RE: HCLS Scientific Discourse Call Monday, May 2nd, 10 am EST - minutes

Dear Scott, all:

We had a most productive call yesterday, largely echoing your thoughts, below. Two points were covered: a discussion of the BioRDF demonstrator, and a proposal to make a joint demonstrator - see also http://www.w3.org/wiki/HCLSIG/SWANSIOC/Actions/RhetoricalStructure/meetings/20110502. 

1. BioRDF Demonstrator: 

BioRDF group: http://www.w3.org/wiki/HCLSIG_BioRDF_Subgroup) 
Demo: http://biordfmicroarray.googlecode.com/hg/sparql_endpoint.html)
Annotated corpus with triples: http://biordfmicroarray.googlecode.com/hg/all3_genelists_provenance.ttl

Corpus: 
[13] Dunckley T, Beach TG, et al.. (2006). Gene expression correlates of neurofibrillary tangles in Alzheimer's disease. Neurobiol Aging;27:1359-71. http://www.ncbi.nlm.nih.gov/pubmed/16242812 
[14] Liang WS, Dunckley T, et al.. (2007). Gene expression profiles in anatomically and functionally distinct regions of the normal aged human brain. Physiol Genomics 28: 311-22. http://www.ncbi.nlm.nih.gov/pubmed/18332434
[15] Liang WS, Reiman EM, et al.. (2008). Alzheimer's disease is associated with reduced expression of energy metabolism genes in posterior cingulate neurons. Proc Natl Acad Sci U S A l2008;105: 4441-6.
http://www.ncbi.nlm.nih.gov/pubmed/17077275 

Need help to automate: 
1) Institution provenance and PIs etc. 
2) Experimental context: what platform (e.g. microarray experiments - what company etc); disease patients have; where in the brain samples were collected, how far along was the disease when the sample was collected.
3) From this: generate list of genes, need details of statistical methods, what was algorithm etc. and analysis provenance etc. and confidence in statistical results  

Current use case: cancer; previous use case: Alzheimers

2. BioRDF-Scientific Discourse Joint Demonstrator proposal

The scientific discourse group (in particular: Jodi, Anita and Paolo) will mark up the corpus that the BioRDF group has worked on. 
We will mark up these documents with
a) ORB 
b) Annotation Ontology 
within the Harvard Annotation Framework, and link the BioRDF triples to specific locations in the text. 

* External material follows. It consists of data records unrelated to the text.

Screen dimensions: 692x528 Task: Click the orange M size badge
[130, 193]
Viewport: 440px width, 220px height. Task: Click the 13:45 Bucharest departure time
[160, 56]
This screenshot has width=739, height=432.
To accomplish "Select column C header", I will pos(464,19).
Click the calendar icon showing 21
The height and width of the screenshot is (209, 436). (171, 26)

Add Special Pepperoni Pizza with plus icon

This serves three purposes:
1) It allows the Scientific Discourse group to test if ORB + AO is enough to mark a given location in the document. If so - that concludes the deliverables of the subtask; if not, we need and will define a 'medium-grained' ontology. 
2) It provides the BioRDF group with more detailed, location-linked annotations to their test corpus 3) This can help them in their quest to automate the mining of these triples 

After this markup is done, the evaluations will be: 
1) Is ORB + AO enough? Is the SciDisc/Rhetorical structure group done?
2) Can this be a useful start towards automating the knowledge the BioRDF group wants to automate? 

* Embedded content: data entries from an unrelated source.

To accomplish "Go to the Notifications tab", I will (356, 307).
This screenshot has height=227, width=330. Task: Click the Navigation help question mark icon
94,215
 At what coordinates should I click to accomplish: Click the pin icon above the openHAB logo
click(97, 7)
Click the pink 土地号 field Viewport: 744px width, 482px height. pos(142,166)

If anyone from either group is interested in participating in this exercise, please let us know. 


Best, 

- Anita.  

Anita de Waard
Disruptive Technologies Director, Elsevier Labs
http://elsatglabs.com/labs/anita/
a.dewaard@elsevier.com



-----Original Message-----
From: M. Scott Marshall [mailto:mscottmarshall@gmail.com]
Sent: Mon 5/2/2011 9:51
To: Waard, Anita de A (ELS-AMS)
Cc: Alexander Garcia Castro; Jodi Schneider; barend mons; Tim Clark; HCLS IG; Alberto Accomazzi; Sophia Ananiadou; Philip Bourne; Gully Burns; Daniel, Ronald (ELS-SDG); Rahul Dave; Alf Eaton; Matthew Gamble; Yolanda Gil; Alyssa Goodman; Paul Groth; Tudor Groza; Hays, Ellen (ELS-BUR); Maryann Martone; David R Newman; Scerri, Antony (ELS-CAM); Jack Park; Silvio Peroni; Steve Pettifer; Philippe Rocca-Serra; Cartic Ramakrishnan; RebholzSchuhmann; David Shotton; Kaitlin Thaney; Karin Verspoor; Lynette Hirschman; Susanna-Assunta Sansone; Kees van Bochove; Katy Wolstencroft; Jun Zhao; Paul Groth; Marco Roos
Subject: Re: HCLS Scientific Discourse Call Monday, May 2nd, 10 am EST - the real invite
 
Regrets - have a meeting during that time.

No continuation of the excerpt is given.